Dall’artista di due secoli fa dovrebbero venire alcuni stimoli per il difficile tema della realtà e della sua rappresentazione. Dall’esistenza di questa percezione del mondo nasce una serie di argomenti che vengono sviluppati in modo molto concettuale ma con derive estetiche molto fragili, forse come la consapevolezza stessa della realtà, frastagliata e in continuo cambiamento.
Se trovo molto interessante e impegnativo questa progettazione, rimango molto perplesso sulle soluzioni estetiche. Soprattutto se dimenticano che l’arte è un fatto visivo per cui negando questo valore, lo sguardo, rendono questi processi solo celebrali. Spesso anche inutili, poiché il pubblico stesso pare frequentarli più per un atteggiamento elitario/modaiolo che per un vero interessamento partecipativo. Così che già al prossimo evento immancabile sarà digerito e dimenticato.
Come infatti è successo pochi giorni dopo a Basilea, nella produttiva ed economica fiera svizzera. A cui quasi tutti gli ospiti di Berlino hanno partecipato all’allegre giornate di business economico ricordandosi ben poco della dolorosa realtà proposta alla Biennale.

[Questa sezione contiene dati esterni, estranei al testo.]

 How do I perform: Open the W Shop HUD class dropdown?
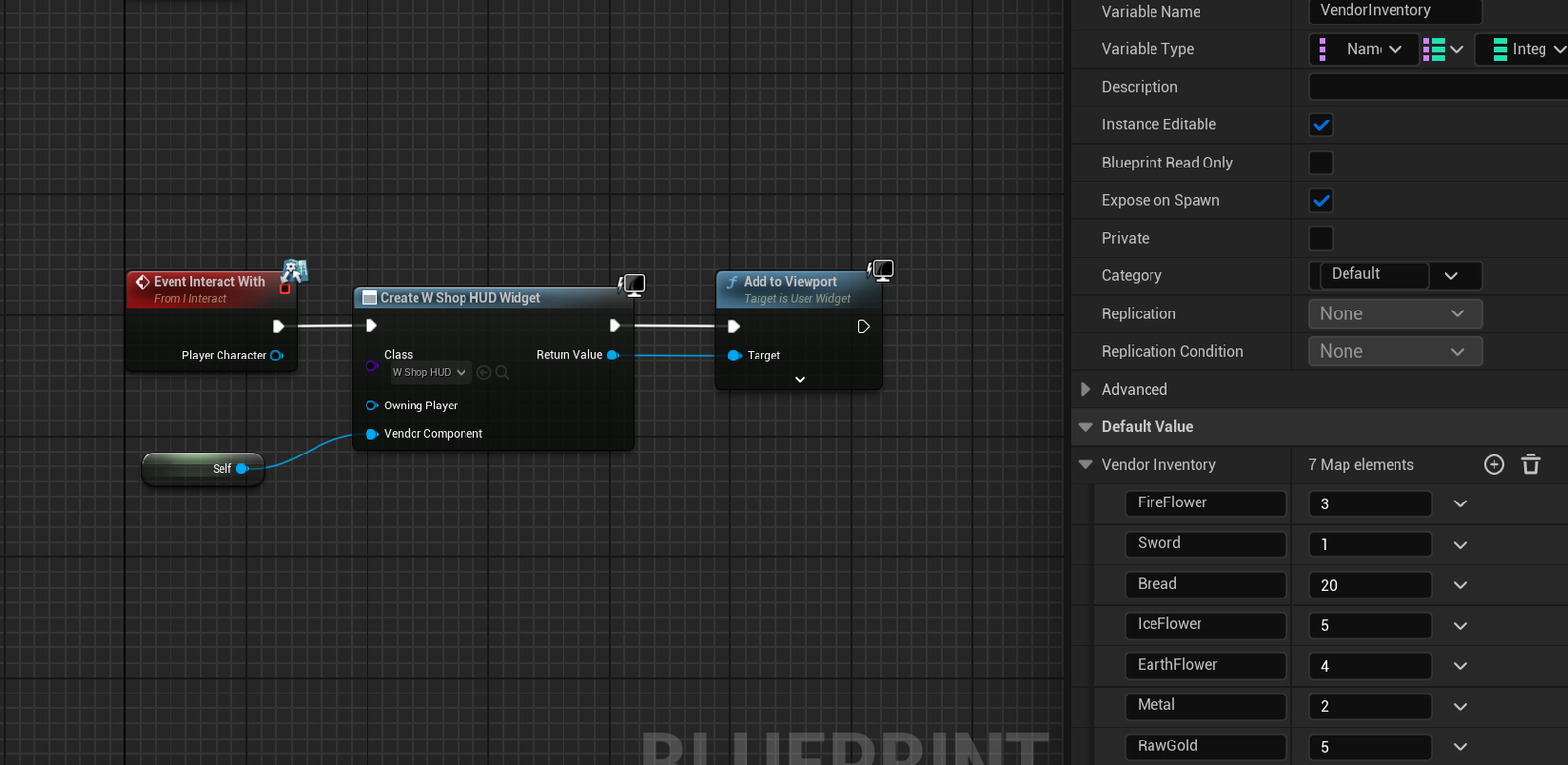coord(429,373)
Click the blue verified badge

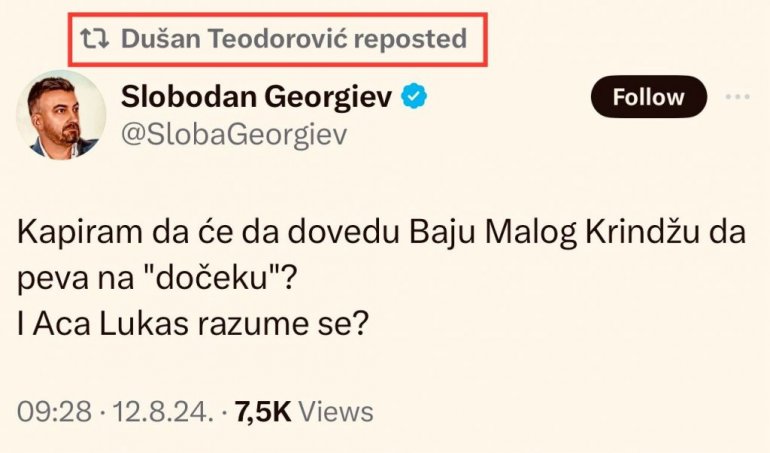[416, 96]

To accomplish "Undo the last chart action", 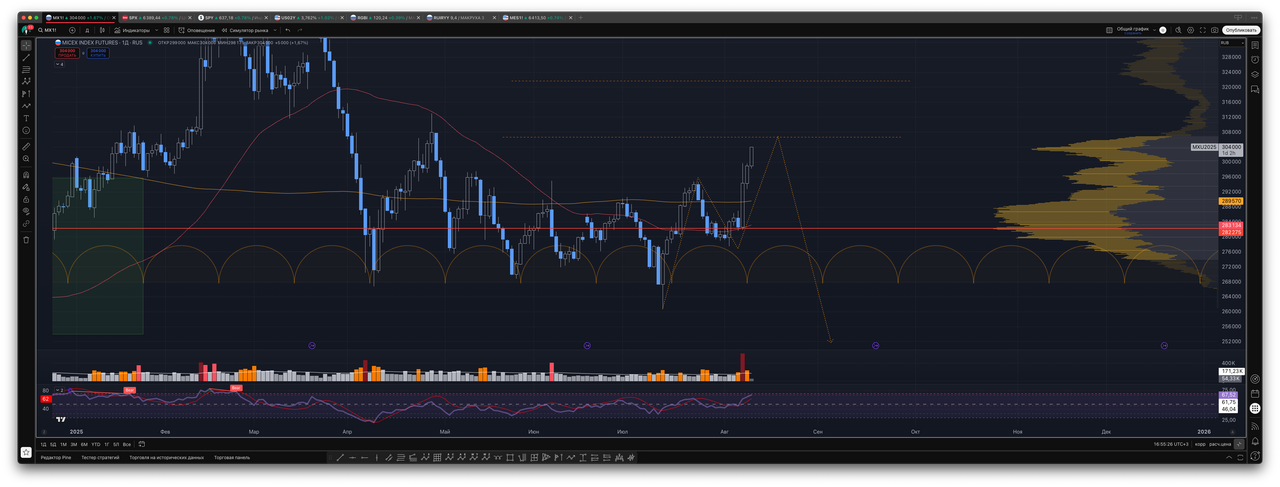I will pos(288,30).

Per cui tutti questi approcci tematici complessi e sicuramente meritevoli di attenzione diventano una banale cartina tornasole più per avere consenso e attenzione che per un reale impegno diretto, un esempio per tutti il cinismo spietato dell’opera di Renzo Martens.
Tornando comunque alla singole opere si segnalano l’istallazione di Petrit Halilaj dall’espressivo titolo “ The places I’m looking for, my dear, are utopian places, they are boring and I don’t know how to make them real” o lo sgocciolare assopito di Adrian Lohmüller.
L’intervento fra lo scultorio e il performativo di Roman Odeck o gli oggetti diffusi/svuotati di Olsen che danno questa sensazione di poverismo estremo di una società oramai consumata, come la nostra, che forse solo con il vitale impulso “barbarico” potrà ridefinirsi e rinascere. La sezione video è troppo ricca e antropologica per affascinarmi.
Forse la cifra più purista possono essere i disegni di Sven-Åke Johansson, che nella loro infantile espressione hanno una chiarezza sul disorientamento contemporaneo. Rimandando forse al realismo del bambino, l’unico che rivela le nudità dell’imperatore.